It has not been a stellar summer, here in the permanently damp Pacific Northwest. August, usually our go-to month for griping about the heat and languishing over drinks on patios about town, has been a disappointment most of the way through. So, now that the sun has come out again, however briefly, and given that it's the end of August, it seemed like a good idea to go for a dish that in itself evokes sun-drenched days and summer lassitude. I'm talking paella.
I have never made paella before. It's one of those dishes that seems a bit scary, all fraught with rules, and despite having spent a couple of weeks in Spain, I'm not as familiar with Spanish cuisine as I might be. It's not a well-represented style, around here. However, I do remember from my travels that I encountered many a diverse dish that all claimed to be a type of paella, which encouraged me that there are a variety of acceptable variations - and probably some devious restaurateurs who will call anything made with rice a paella to get some tourist dollars.
In the spirit of full disclosure, the dish that I made would probably properly be designed an "arroz" in Spain, because a) the pan it was made in (not a proper paella pan, simply a big ol' non-stick skillet) and b) much of the cooking time is spend in the oven. Not, therefore officially paella, even though its oven-time was uncovered, to allow the dish to roast, as opposed to steam.
The recipe I chose to take a whack at is none other than Mark Bittman's Paella with Tomatoes. It promised to be fairly quick and painless, and that is exactly what I was looking for. However, since I wasn't serving vegetarians, I decided to meat-it-up a little. My brief search for serrano ham was unfruitful, so I settled for thick-cut lean prosciutto, which I then cut into matchsticks (or rather, Palle cut into matchsticks, since cutting anything is hard for me these days), and rounded it out with a half-pound of large, raw prawns. I also added some sliced green olives (which had been stuffed with garlic, yum) because the flavours just seemed to go.
Other than that, I followed the linked-above recipe fairly closely. I added the matchsticks of ham with the onions, I tossed the sliced olives with the raw tomato wedges (heirloom tomatoes, an orange brandywine type and a green zebra), and I added the peeled prawns to the top of the pan when it had just seven minutes left to go in the oven. The only real divergence from the recipe methodology was to add the saffron to the warmed veggie stock, as opposed to simply plunking it in with the tomato paste.
I learned a few useful things:
One, I used too much saffron. My version of a large pinch may have been just a smidge too large. It didn't render it inedible, or even unenjoyable, but for future reference, a medium pinch would be better. There is a very slight bitterness to saffron, which becomes exacerbated when used in too-great a quantity. A little goes a long way.

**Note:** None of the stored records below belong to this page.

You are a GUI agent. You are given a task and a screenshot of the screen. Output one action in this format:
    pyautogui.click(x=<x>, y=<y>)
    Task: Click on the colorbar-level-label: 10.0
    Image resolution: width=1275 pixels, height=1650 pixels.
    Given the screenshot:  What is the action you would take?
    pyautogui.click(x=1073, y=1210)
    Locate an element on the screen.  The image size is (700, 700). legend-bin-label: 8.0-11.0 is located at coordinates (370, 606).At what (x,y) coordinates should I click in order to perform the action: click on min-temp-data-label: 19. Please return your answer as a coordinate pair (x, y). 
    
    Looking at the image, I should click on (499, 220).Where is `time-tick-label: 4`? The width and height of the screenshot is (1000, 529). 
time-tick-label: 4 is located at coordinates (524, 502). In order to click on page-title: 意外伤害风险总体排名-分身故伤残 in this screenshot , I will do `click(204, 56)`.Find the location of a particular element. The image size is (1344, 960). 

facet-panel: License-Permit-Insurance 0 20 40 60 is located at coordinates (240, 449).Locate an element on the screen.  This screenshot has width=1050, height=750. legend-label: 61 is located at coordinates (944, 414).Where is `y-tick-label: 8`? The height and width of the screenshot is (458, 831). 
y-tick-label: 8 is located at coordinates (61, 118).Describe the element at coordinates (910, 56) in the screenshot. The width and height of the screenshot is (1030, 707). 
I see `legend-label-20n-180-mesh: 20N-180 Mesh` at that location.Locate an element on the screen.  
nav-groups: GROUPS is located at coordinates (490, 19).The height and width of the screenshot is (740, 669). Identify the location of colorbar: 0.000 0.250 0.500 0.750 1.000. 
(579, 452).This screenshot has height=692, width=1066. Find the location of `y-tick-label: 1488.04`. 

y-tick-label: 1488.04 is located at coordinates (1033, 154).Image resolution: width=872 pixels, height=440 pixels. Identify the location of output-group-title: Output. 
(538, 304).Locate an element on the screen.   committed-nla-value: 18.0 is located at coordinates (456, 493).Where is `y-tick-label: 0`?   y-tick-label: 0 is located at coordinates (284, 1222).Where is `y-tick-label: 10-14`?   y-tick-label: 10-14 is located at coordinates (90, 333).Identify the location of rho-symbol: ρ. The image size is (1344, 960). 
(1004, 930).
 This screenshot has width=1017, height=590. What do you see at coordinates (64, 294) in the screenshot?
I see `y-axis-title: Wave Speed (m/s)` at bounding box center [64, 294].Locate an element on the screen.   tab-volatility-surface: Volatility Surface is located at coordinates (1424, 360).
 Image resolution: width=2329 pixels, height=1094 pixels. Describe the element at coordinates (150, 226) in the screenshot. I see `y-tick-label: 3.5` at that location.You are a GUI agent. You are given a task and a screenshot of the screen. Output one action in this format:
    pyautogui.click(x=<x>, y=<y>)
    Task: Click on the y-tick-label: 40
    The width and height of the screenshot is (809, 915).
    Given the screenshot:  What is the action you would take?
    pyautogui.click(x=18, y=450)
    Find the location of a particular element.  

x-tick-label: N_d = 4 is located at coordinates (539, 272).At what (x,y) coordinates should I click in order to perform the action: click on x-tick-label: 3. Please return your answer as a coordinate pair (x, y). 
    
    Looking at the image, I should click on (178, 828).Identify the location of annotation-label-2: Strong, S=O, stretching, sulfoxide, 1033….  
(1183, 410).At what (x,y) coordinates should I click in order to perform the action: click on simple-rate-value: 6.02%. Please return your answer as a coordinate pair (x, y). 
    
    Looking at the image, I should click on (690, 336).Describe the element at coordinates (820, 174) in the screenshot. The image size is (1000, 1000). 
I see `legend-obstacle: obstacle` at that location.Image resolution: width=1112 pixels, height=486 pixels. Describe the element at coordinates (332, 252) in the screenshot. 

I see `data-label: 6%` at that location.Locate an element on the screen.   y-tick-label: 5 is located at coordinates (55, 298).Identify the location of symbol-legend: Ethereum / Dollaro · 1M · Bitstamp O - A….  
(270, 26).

Two, I should have tossed the shrimp with a little of the olive oil and maybe a dab of paprika, before adding them to the pan. While they were plump and delicious, they did sit on top looking a bit like an after-thought. A little pre-emptive anointing would have taken care of that beautifully. When I was in Spain, the prawns that arrived on a paella were inevitably in head-on fashion, but I wanted this to be simple to eat. If I had left the prawns at least in their shells, however, I could have added them with the tomato layer at the beginning of the oven time, and they would have integrated into the dish a bit more.
Three, while heirloom tomatoes make a very sexy salad, there's something unsettling about green tomatoes coming out of the oven. Not a huge objection, but I found myself thinking that red tomatoes might have been more beautiful.
Four, the quality of the olives counts. Enough said.
Five, the slightly caramelized roasted tomatoes were fantastic. I wouldn't dare try this with insipid supermarket orbs.
With all of those things in mind, it is really only a matter of time before I make this again, incorporating my new-found experience and, since it produces such a lot of food, maybe even for guests.